Azure Automation scenario - remediate Azure VM alerts

Azure Automation and Azure Virtual Machines have released a new feature allowing you to configure Virtual Machine (VM) alerts to run Automation runbooks. This new capability allows you to automatically perform standard remediation in response to VM alerts, like restarting or stopping the VM.

Previously, during VM alert rule creation you were able to specify an Automation webhook to a runbook in order to run the runbook whenever the alert triggered. However, this required you to do the work of creating the runbook, creating the webhook for the runbook, and then copying and pasting the webhook during alert rule creation. With this new release, the process is much easier because you can directly choose a runbook from a list during alert rule creation, and you can choose an Automation account which runs the runbook or easily create an account.

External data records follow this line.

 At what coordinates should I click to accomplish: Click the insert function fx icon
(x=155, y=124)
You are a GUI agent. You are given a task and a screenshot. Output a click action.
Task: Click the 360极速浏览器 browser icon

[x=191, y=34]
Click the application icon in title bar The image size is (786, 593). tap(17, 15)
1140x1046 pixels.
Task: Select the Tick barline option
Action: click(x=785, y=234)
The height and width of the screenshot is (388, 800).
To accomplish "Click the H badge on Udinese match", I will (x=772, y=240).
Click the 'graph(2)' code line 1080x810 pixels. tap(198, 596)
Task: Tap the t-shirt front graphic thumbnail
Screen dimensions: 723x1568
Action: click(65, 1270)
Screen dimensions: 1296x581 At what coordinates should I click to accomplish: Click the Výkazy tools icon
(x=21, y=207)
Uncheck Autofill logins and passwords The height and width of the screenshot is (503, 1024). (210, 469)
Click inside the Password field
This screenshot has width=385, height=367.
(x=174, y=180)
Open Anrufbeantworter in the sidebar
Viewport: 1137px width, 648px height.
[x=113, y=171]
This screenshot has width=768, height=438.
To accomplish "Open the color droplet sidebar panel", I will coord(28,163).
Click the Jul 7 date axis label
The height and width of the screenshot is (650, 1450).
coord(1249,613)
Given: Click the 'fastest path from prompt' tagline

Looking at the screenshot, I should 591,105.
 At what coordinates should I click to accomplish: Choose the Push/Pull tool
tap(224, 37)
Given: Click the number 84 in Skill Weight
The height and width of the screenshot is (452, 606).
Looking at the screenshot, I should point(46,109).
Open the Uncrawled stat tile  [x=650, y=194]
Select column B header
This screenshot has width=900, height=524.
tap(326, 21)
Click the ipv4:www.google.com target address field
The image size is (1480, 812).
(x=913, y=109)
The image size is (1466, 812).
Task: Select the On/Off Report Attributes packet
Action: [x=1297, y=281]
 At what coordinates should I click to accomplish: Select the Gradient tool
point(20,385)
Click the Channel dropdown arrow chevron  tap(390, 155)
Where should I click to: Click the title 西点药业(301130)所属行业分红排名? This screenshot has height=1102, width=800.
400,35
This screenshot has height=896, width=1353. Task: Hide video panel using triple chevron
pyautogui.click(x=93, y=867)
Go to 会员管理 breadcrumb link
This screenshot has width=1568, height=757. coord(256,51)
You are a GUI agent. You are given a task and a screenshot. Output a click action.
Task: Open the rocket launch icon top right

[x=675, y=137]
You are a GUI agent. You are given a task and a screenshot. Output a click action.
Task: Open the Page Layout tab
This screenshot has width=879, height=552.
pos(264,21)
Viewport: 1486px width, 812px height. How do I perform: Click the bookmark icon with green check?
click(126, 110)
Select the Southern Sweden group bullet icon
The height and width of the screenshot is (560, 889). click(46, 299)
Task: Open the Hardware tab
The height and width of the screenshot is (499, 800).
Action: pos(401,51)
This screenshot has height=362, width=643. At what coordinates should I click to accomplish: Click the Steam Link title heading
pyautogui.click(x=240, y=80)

In this article, we show you how easy it is to set up an Azure VM alert and configure an Automation runbook to run whenever the alert triggers. Example scenarios include restarting a VM when the memory usage exceeds some threshold due to an application on the VM with a memory leak, or stopping a VM when the CPU user time has been below 1% for past hour and is not in use. We’ll also explain how the automated creation of a service principal in your Automation account simplifies the use of runbooks in Azure alert remediation.

Create an alert on a VM

Perform the following steps to configure an alert to launch a runbook when its threshold has been met.

Note

With this release, we only support V2 virtual machines and support for classic VMs will be added soon.

  1. Log in to the Azure portal and click Virtual Machines.
  2. Select one of your virtual machines.
  3. On the VM screen, in the Monitoring section, click Alert rules.
  4. On the Alert rules pane, click Add alert.

This opens up the Add an alert rule page, where you can configure the conditions for the alert and choose among one or all of these options: send email to someone, use a webhook to forward the alert to another system, and/or run an Automation runbook in response attempt to remediate the issue.

Configure a runbook

To configure a runbook to run when the VM alert threshold is met, select Automation Runbook. In the Configure runbook pane, you can select the runbook to run and the Automation account to run the runbook in.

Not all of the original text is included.